ENCLAVED by the mountain terrains of Malealea, Matelile and Thaba Putsoa Range, Malealea Lodge is a place where nature and Basotho heritage are intermarried with adventure.
The lodge is exquisitely nestled in the Makhomalong Valley, west of the Mafeteng district and 33 kilometres from Motsekuoa. A seven-kilometre smooth gravel which travels through the Gateway of Paradise offering an enchanting mountain view, separates the hospitality facility from the tarred road which leads to Ribaneng.
Apart from the fresh air, the lush of flora in the compound which includes species of the spiral aloe and the rhus tree ably aids the beauty.
After a day of enchantment from the environs, one is thrust into slumber by lullabies from the marathon chirping of crickets that only heeds to the singing birds signalling the arrival another dawn.
The lodge operates fully on clean solar energy which they also use to pump water from the borehole.
Besides the nine standard rooms, majority of the accommodation comprises of 30 rondavels, 30 forest huts and five Basotho huts. All the buildings are coated with loam soil combined with cow dung to allow Basotho designs (Litema) to be drawn on the walls augmenting heritage. Inside the rooms, Seshoeshoe cloths decorate the walls while light bulbs hang inside a Basotho hat.
Bonfires are lit each night and are often complimented by a local band or choir performance.
The activities offered at the lodge include tennis, village tours, 4×4 trails to Thaba Putsoa, trips to the Malealea Museum, pony trekking, mountain biking and hiking to Botṧoela Waterfall (40m heigh), Ribaneng Waterfall (90m height) and to Musi’s donga and the Bushmen paintings among others.
On the trail, there are sounds of clanging bells fastened to the necks of grazing sheep, the steady trickle of valley creeks, the clip-clop of pony hooves underfoot.
From Malealea Lodge is a 70-kilometres away from the famous Maletsunyane Falls on a gravel road.
In the early 1900s, the place used to operate as Malealea Trading Post – a general dealer where the community could buy from groceries to fashionable clothing. In 1985 it was partially converted into a lodge until the trading post was totally shutdown in 2003 to allow the full operation of Malealea Lodge. Malealea Trading Post used to have a milling business which was donated to the community to operate when the lodge went into full swing.

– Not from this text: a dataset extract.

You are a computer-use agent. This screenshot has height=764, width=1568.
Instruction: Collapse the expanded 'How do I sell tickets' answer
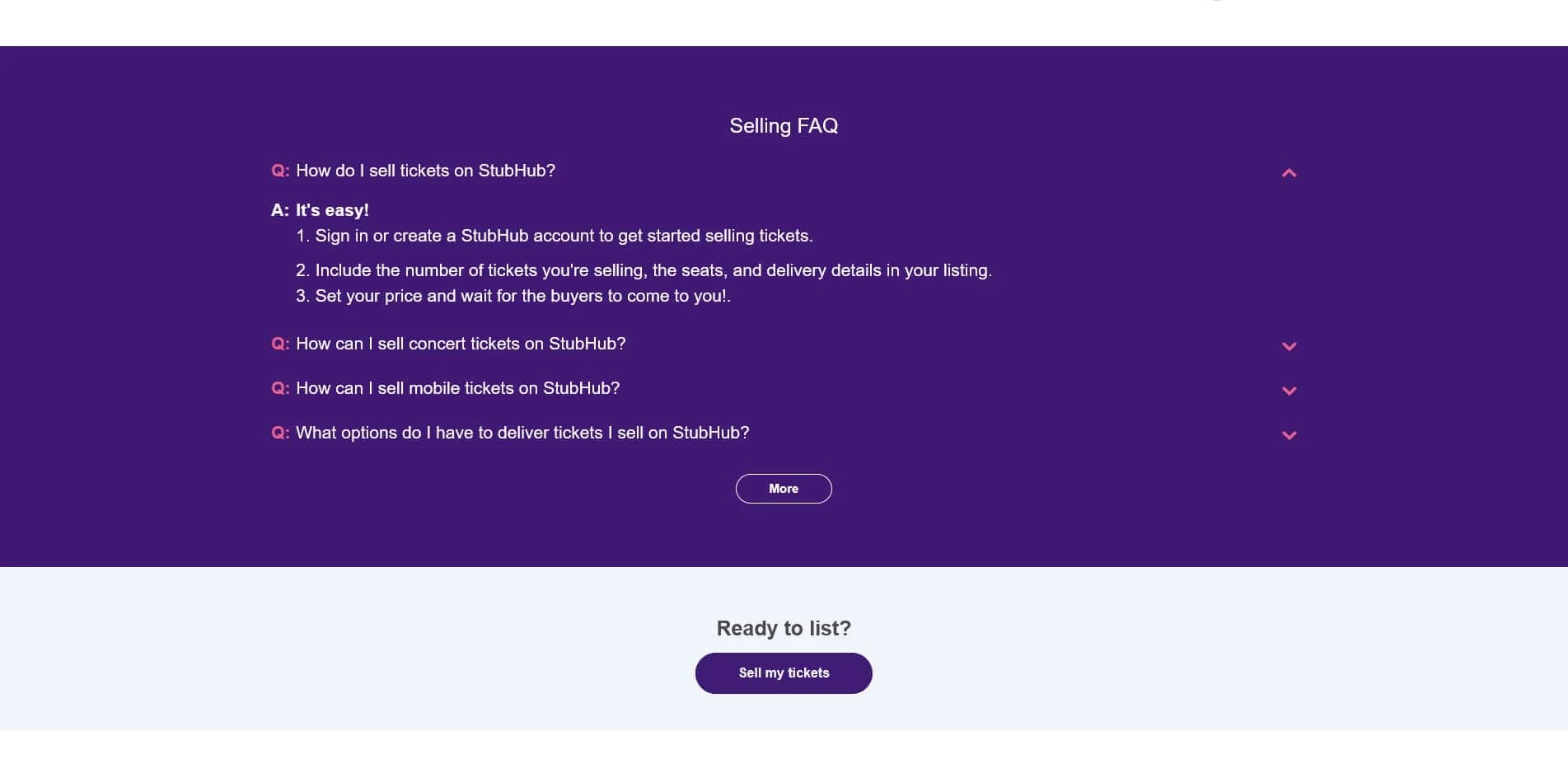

The owner of the lodge, Mick Jones, recently told the Weekender that the lodge is distinct from the rest of the hospitality outfits in the country due to its enhancement of Basotho culture while also offering adventurous activities.
“We try our level best not to dilute Basotho heritage in our offerings hence all the buildings have that cultural aspect attached to them such as the Litema drawings,” Jones said.
“We offer authentic Basotho cuisine and braai on our menu. Malealea Lodge can accommodate up to 100 people in the rooms and also has a camping site that can accommodate a further 30 people.
“Our activities are mostly adventurous as we aim to promote the beauty of the landscape. We also encourage walks to the village so that tourists can learn about the life in Malealea which includes how traditional beer or crafts are made.”
He said that they also empower the local community as much as possible through part time and full-time jobs which has also birthed the Malealea Development Trust.
“We employ 10 locals on permanent basis and 15 more during our peak seasons which are often in the summer holidays. We do not own any horses so that we can hire some from the community whenever we have guests who wish to ride. We also believe in giving locals jobs whenever there is development which needs to be done here.
“We have also facilitated the local band’s tour of England, Australia and Scotland for performances while they also perform for guests on a regular basis.
“Through the assistance of some of our guest who were touched by the struggle of the community, we were able to establish the trust fund which helps the community in various ways. We feel Malealea Lodge cannot survive without the community,” he said.
A pony trek to Ribaneng Waterfall is around six hours long therefore encompasses overnight stops where tourists rent accommodation from the community as another means of empowering the community.
Jones encouraged locals to tour the country more as the majority of their clientele is from Europe and these mostly visit between September and April.